Bishop John Shelby Spong, an Episcopal Church prelate whose liberal views rankled orthodox Episcopalians and others, died in his sleep Sunday morning, St. Paul’s Episcopal Church in Morris Plains, New Jersey, announced.
Bishop Spong was 90 and lived in North Carolina, reports indicate.
Ordained an Episcopal priest at the end of 1955 in North Carolina, he was consecrated as a bishop in June 1976 in the Diocese of Newark, which he led from 1979 until his retirement in 2000.
During that time, churches in the Newark Diocese lost half their confirmed membership, reports indicated.
The bishop who said “a virgin birth is no big deal” when interviewed by Religion Dispatches in 2016, was known for such statements far removed from the mainstream of Christianity, and sometimes even the teachings of his own church.
“I do not believe that God is a Being sitting above the clouds pulling strings. … I do not believe that human beings are born evil and that only those who come to God through the ’blood of Jesus’ will be saved,” he wrote in the diocesan newspaper in 2000.
Such sentiments are at variance with the Episcopal Church’s own catechism, which says of Jesus, “By his resurrection, Jesus overcame death and opened for us the way of eternal life.”
His 2002 book, “A New Christianity for a New World: Why Traditional Faith Is Dying and How a New Faith Is Being Born,” outlined a 12-point platform that said, among other points, that seeing Jesus as God was “nonsense”; that a Virgin Birth was an “impossibility”; and that Jesus was raised “into the consciousness of God” and not physically, as the Bible states.
In 2013, Bishop Spong told Religion News Service he did not consider any of the Gospel accounts of Jesus’ life reliable.
“All of them were written 40 to 70 years after the crucifixion, in a language that Jesus did not speak, and not by eyewitnesses,” he told the news agency. “I see them more as Jewish interpretive portraits painted by Jewish artists try to capture the essence of this man’s life.”
John Shelby Spong was born in Charlotte, North Carolina, on June 16, 1931. Growing up, he delivered the local Charlotte Observer newspaper to neighbors including the family of Billy Graham, the lanky farm boy who later would grow up to be the 20th century’s most famous Christian evangelist.
Bishop Spong would later slam the literalist view of Scripture held by Rev.
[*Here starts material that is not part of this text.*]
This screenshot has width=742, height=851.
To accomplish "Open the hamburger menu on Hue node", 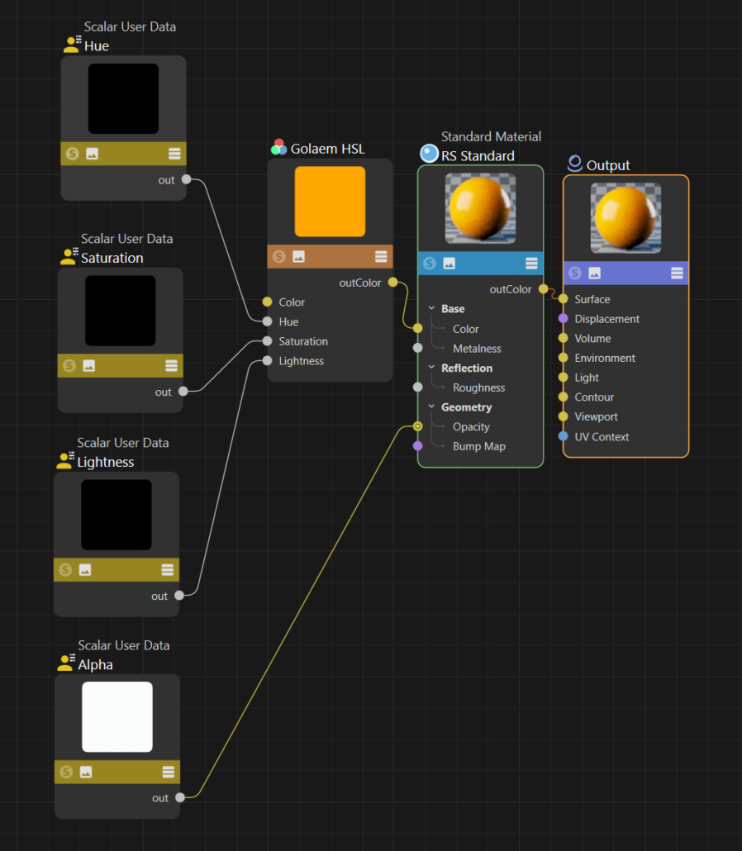I will coord(174,154).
Graham, saying in 2000, “If Christianity is to survive … it will have to evolve radically beyond the images employed by Billy Graham.”
He earned a Bachelor of Arts degree from the University of North Carolina at Chapel Hill in 1952, and a Masters of Divinity degree from what is today known as the Virginia Theological Seminary in Alexandria. He did not earn a doctorate but was awarded several honorary doctorates during his career.
His first wife, the former Joan Lydia Ketner, died in 1988. The bishop married his second wife, Christine Mary Bridger in 1990. She survives him. Bishop Spong had five children, although details of their names and present status were not immediately available.
Bishop Spong’s anti-traditional emphasis may have made him the darling of talk show hosts such as Phil Donahue, said Mark Tooley, president of the District-based Institute on Religion & Democracy.
But those views were eclipsed by a cohort of young adults willing to consider possibilities beyond a nihilistic viewpoint, Mr. Tooley said.
“He claimed that he was making it relevant for a new generation who could not believe in the supernatural, often citing his daughters,” Mr. Tooley said of Bishop Spong. “But the irony was that as he was making his case, modernity was ending and postmodernity starting, and his rationalist perspective became passé. There was new openness to the supernatural.”
St. Peter’s Episcopal Church, which announced Bishop Spong’s death, said funeral details were forthcoming.